Screening adults for bladder cancer: a review of the evidence for the U.S. preventive services task force.

BACKGROUND Bladder cancer is 1 of the 10 most frequently diagnosed types of cancer. Screening could identify high-grade bladder cancer at earlier stages, when it may be more easily and effectively treated. PURPOSE To update the 2004 U.S. Preventive Services Task Force evidence review on screening for bladder cancer in adults in primary care settings. DATA SOURCES MEDLINE (2002 to December 2009), the Cochrane Database of Systematic Reviews, the Cochrane Central Register of Controlled Trials (through the fourth quarter of 2009), and the CancerLit subsection of PubMed (through March 2010) were searched for studies published in English.

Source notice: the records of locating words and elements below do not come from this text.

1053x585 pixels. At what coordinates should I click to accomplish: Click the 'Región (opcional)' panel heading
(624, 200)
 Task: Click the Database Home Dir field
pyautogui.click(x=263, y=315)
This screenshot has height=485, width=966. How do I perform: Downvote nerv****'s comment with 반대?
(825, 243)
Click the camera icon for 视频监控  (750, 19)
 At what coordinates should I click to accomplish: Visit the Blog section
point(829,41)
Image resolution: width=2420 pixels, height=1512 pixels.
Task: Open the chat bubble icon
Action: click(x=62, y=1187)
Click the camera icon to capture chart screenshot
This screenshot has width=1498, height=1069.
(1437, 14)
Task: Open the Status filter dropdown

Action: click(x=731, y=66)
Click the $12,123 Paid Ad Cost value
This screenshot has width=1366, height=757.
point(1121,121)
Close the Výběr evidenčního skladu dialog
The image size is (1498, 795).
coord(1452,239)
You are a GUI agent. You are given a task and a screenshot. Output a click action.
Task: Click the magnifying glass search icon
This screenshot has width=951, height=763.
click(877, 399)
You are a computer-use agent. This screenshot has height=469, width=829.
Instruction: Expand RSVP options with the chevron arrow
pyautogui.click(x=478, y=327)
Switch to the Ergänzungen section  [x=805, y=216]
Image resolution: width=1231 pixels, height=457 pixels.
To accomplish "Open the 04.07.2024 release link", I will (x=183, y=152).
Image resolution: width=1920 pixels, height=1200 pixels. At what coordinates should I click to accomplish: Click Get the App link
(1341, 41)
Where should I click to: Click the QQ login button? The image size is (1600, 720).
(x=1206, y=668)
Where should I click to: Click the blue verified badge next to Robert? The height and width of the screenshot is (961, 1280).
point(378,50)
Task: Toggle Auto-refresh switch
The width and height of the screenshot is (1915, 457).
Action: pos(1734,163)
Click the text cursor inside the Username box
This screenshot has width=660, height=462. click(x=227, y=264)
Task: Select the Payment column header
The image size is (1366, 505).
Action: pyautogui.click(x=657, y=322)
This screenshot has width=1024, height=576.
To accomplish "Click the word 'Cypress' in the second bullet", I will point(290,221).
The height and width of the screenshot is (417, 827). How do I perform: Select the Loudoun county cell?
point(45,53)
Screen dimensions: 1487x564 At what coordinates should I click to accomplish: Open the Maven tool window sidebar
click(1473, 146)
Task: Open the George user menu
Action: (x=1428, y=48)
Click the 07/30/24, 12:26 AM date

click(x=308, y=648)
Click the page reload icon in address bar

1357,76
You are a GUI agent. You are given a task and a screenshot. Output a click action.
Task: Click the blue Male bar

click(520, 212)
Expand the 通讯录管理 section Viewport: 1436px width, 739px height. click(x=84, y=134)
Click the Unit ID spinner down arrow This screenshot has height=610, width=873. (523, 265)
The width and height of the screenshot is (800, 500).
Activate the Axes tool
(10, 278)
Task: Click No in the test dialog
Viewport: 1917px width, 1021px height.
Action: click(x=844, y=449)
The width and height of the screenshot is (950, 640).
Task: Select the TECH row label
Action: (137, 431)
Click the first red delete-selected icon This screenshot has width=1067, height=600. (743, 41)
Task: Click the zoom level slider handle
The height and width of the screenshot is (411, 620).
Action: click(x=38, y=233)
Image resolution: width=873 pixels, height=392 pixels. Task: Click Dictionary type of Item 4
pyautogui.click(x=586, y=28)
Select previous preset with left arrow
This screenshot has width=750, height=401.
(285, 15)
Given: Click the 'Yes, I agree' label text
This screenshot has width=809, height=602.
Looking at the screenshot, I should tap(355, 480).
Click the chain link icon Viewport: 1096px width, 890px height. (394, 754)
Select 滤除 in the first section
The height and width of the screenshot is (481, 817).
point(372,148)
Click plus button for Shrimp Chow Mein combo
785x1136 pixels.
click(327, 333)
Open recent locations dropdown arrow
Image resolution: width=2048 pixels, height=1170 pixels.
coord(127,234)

STUDY SELECTION Randomized trials and controlled observational studies that directly evaluated screening for bladder cancer in adults, studies on the diagnostic accuracy of screening tests for bladder cancer, and randomized trials and controlled observational studies on clinical outcomes associated with treatment compared with no treatment of screen-detected or superficial bladder cancer. DATA EXTRACTION Details were abstracted about the patient sample, study design, data analysis, follow-up, and results. Quality was assessed by using methods developed by the U.S. Preventive Services Task Force. DATA SYNTHESIS No randomized trials or high-quality controlled observational studies evaluated clinical outcomes associated with screening compared with no screening or treatment of screen-detected bladder cancer compared with no treatment. No study evaluated the sensitivity or specificity of tests for hematuria, urinary cytology, or other urinary biomarkers for bladder cancer in asymptomatic persons without a history of bladder cancer. The positive predictive value of screening is less than 10% in asymptomatic persons, including higher-risk populations. No study evaluated harms associated with treatment of screen-detected bladder cancer compared with no treatment. LIMITATION High-quality evidence was not available for any of the key questions. CONCLUSION Additional research is needed to determine whether screening of adults for bladder cancer leads to better outcomes compared with no screening. PRIMARY FUNDING SOURCE Agency for Healthcare Research and Quality.